À la bibliothèque de la Duchère, l’agent AMP participe aux réunions de quartier sur la sécurité ou aux réunions de coordination de quartier sur les jeunes. La bibliothèque tisse des liens avec les acteurs et les habitants du quartier et construit une relation de confiance qui facilite ensuite l’accueil des publics. 

À la bibliothèque du Bachut, deux médiateurs assurent, là aussi, ce travail de tissage de lien avec le territoire avec les partenaires. L’un d’eux est orienté public adulte et accueille plus particulièrement les publics allophones et en situation de handicap. L’autre médiatrice se déplace dans des structures jeunesse comme les PMI pour y faire de la médiation sur les collections et construire ce lien entre la bibliothèque et les jeunes publics. 
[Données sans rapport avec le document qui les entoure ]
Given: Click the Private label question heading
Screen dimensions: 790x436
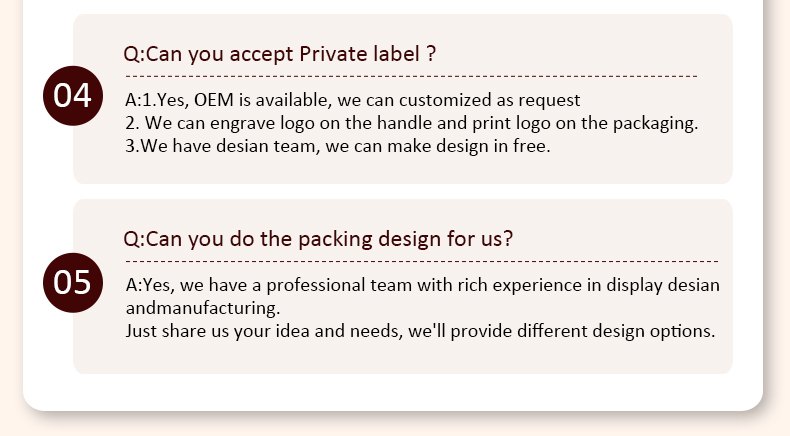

La crise sanitaire a fortement impacté la présence des publics précaires à la Part-Dieu. À cause de l’instauration du Pass sanitaire, les agents constatent une perte de 80% des publics séjourneurs précaires. Même si, parmi eux, certains possèdent un Pass, les habitudes ont été bouleversées par la crise et le retour à la bibliothèque ne se fait pas spontanément. 

De l’humain avant tout

Ce qui semble commun aux bibliothèques du réseau lyonnais, à la fois cause et conséquence de la politique d’accueil portée par le réseau, c’est l’intérêt pour la relation aux publics. Les professionnels sont tous profondément sensibles au relationnel, à l’humain, et développent quotidiennement une relation particulière avec leurs usagers.

À la maison d’arrêt de Corbas, la bibliothécaire de l’équipe hors les murs qui assure les permanences prend le temps de discuter avec un détenu de choses et d’autres alors qu’elle le croise dans un couloir. Elle le conduit progressivement à se confier sur ses centres d’intérêts. Elle finit par lui conseiller un livre, il lui promet qu’il passera la voir à la bibliothèque de la maison d’arrêt.

La médiatrice culturelle de la médiathèque du Bachut, quant à elle, se souvient d’une mère assise sur un tapis de lecture avec son enfant, se surprenant à rire à la lecture d’un album jeunesse alors que son petit vaque à ses occupations. De cette façon, elle a pu rencontrer cette femme. 

De nombreux souvenirs d’échanges avec les publics sont régulièrement évoqués lorsque les bibliothécaires parlent de leur travail, traduisant leur attachement aux publics dans leur grande diversité.